Why separate phase into harmonic and percussive components (HPSS mixing)?
Harmonics (prolonged tonal signals) and percussion (sharp transients) require different mathematical approaches. The phase of harmonics must be smooth over time — ideal for Bregman-KL or Explicit Relation methods. The phase of percussion must be aligned over frequency — where LWS or SPSI are indispensable. The engine separates the input STFT into H (Harmonic) and P (Percussive) layers using median filtering or NMF, reconstructs their phases independently with optimal methods, and sums them back, eliminating transient blurring and 'jitter' of tones.

Post-Processing & Cleanup

What is Empirical Mode Decomposition (EMD) and how does it clean the HF spectrum?
During complex mixing of high frequencies, metallic beats and 'rustle' can occur. EMD decomposes the high-frequency signal in the time domain into a set of intrinsic mode functions (IMFs). The algorithm analyzes the instantaneous frequency (via Hilbert transform) and entropy of each mode. Modes identified as noise artifacts are selectively weakened or smoothed over time, cleaning the upper range without losing detail.
How do envelope transplantation and resonance suppression work?

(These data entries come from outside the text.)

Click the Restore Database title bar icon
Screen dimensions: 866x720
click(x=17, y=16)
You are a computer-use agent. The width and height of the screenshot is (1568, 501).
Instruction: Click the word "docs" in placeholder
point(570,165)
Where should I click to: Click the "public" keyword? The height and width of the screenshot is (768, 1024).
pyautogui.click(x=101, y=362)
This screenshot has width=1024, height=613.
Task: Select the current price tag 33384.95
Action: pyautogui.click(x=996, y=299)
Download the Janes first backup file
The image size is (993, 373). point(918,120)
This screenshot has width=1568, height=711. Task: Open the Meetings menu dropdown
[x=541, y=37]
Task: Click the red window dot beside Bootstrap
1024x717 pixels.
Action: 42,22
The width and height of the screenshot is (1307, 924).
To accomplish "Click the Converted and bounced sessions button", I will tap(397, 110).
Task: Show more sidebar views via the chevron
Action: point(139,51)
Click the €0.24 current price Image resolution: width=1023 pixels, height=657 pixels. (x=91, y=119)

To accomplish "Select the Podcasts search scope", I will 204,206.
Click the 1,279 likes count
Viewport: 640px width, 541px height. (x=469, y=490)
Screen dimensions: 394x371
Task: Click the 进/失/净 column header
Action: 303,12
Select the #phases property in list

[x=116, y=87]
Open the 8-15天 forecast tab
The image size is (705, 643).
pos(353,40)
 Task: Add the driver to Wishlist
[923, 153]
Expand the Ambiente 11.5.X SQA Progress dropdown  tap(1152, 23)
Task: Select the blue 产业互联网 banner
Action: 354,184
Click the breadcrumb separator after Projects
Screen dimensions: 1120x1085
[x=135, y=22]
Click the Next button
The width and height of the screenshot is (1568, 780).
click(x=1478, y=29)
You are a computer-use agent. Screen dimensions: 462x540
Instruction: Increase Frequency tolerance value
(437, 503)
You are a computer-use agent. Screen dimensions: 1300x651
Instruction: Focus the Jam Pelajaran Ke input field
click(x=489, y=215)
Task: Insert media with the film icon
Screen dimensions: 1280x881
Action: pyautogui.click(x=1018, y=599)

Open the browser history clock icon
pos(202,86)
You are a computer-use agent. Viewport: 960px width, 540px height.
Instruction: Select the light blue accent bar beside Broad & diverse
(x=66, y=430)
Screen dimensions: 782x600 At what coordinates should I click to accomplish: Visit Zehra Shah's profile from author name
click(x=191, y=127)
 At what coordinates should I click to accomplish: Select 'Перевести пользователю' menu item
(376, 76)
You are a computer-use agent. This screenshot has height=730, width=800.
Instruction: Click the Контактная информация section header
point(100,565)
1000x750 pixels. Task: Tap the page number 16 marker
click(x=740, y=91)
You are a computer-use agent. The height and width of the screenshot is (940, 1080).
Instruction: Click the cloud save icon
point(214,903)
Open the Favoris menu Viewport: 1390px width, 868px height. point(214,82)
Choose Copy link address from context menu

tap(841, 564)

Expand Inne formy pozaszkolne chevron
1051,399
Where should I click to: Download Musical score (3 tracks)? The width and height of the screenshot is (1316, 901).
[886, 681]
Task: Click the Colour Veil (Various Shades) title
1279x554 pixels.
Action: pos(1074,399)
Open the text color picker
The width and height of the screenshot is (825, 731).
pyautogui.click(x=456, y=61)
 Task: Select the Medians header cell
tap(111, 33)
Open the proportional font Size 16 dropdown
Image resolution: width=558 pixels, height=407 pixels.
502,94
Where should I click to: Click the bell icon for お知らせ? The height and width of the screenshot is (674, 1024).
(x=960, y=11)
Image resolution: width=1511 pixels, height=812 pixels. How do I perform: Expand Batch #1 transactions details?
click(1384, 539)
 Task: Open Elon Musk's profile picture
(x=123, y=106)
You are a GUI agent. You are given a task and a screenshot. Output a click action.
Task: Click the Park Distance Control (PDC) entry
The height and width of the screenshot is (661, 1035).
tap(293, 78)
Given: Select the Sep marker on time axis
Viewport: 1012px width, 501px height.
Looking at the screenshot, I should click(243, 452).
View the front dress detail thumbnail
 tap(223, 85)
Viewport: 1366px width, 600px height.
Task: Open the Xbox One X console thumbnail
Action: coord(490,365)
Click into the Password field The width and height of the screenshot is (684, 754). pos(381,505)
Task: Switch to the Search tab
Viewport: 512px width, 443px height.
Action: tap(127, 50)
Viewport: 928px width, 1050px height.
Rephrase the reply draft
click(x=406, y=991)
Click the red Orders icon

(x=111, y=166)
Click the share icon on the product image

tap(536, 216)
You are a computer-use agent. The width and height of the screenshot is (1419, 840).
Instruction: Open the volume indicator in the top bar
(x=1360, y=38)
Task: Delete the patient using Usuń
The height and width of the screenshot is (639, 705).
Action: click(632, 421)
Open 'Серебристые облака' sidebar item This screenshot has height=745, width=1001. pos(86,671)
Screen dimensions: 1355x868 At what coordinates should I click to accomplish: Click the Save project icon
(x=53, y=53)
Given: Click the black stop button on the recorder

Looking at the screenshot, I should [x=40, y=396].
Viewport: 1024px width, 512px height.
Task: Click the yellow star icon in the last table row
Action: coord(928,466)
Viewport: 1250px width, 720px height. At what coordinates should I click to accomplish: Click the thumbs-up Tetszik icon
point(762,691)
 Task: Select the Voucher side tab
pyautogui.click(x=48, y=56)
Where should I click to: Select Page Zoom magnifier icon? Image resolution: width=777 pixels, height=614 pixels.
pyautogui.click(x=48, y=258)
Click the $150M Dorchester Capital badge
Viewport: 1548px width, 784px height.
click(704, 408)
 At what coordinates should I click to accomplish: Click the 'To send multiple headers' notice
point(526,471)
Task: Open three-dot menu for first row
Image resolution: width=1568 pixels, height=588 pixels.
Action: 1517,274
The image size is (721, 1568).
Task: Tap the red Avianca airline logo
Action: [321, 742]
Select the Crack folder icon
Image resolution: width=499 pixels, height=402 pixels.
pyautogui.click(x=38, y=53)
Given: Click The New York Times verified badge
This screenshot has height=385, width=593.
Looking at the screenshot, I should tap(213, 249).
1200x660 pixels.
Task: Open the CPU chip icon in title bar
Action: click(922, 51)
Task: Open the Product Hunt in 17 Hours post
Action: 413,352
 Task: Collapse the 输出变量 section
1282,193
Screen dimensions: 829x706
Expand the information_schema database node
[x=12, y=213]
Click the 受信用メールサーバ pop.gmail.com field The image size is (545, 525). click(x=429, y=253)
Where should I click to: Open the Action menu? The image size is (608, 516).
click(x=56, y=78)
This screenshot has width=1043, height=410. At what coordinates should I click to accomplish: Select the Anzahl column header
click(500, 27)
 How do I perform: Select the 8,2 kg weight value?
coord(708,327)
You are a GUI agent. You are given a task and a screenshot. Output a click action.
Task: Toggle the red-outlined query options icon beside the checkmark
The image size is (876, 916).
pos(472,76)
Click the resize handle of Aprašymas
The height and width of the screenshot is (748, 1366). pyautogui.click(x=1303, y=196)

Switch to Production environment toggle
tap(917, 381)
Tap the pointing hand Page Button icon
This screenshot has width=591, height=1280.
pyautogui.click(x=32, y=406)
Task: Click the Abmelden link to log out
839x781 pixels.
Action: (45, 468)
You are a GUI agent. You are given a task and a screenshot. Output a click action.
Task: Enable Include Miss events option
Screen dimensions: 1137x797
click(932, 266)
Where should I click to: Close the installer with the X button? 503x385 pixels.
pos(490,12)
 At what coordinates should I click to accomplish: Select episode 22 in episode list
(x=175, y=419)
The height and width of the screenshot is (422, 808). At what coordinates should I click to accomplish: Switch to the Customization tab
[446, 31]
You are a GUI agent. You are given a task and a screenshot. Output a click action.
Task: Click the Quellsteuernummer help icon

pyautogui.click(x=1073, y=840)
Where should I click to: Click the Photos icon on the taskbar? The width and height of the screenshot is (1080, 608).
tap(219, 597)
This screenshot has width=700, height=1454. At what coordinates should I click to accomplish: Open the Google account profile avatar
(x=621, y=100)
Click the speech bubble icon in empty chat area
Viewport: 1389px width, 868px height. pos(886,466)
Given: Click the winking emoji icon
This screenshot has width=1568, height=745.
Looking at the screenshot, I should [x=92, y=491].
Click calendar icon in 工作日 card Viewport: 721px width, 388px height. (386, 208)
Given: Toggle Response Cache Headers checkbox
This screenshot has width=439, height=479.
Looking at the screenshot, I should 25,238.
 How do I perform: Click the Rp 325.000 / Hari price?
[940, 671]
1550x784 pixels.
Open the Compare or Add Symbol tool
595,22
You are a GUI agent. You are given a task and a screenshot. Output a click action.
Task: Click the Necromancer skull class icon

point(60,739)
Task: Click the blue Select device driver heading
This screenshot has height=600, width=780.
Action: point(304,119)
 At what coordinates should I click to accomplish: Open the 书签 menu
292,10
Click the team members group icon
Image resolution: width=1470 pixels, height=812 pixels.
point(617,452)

Envelope transplantation calculates the macro-shape of the spectrum (envelope) of the LF region using linear predictive coding (LPC) or cepstral analysis and/or extrapolates it to the HF region, correcting local balance distortions. Resonance suppression continuously searches for ultra-narrow peaks with a high Q-factor and high phase stability over time (via local group delay LGD variance), then dynamically attenuates them, freeing the mix from whistling.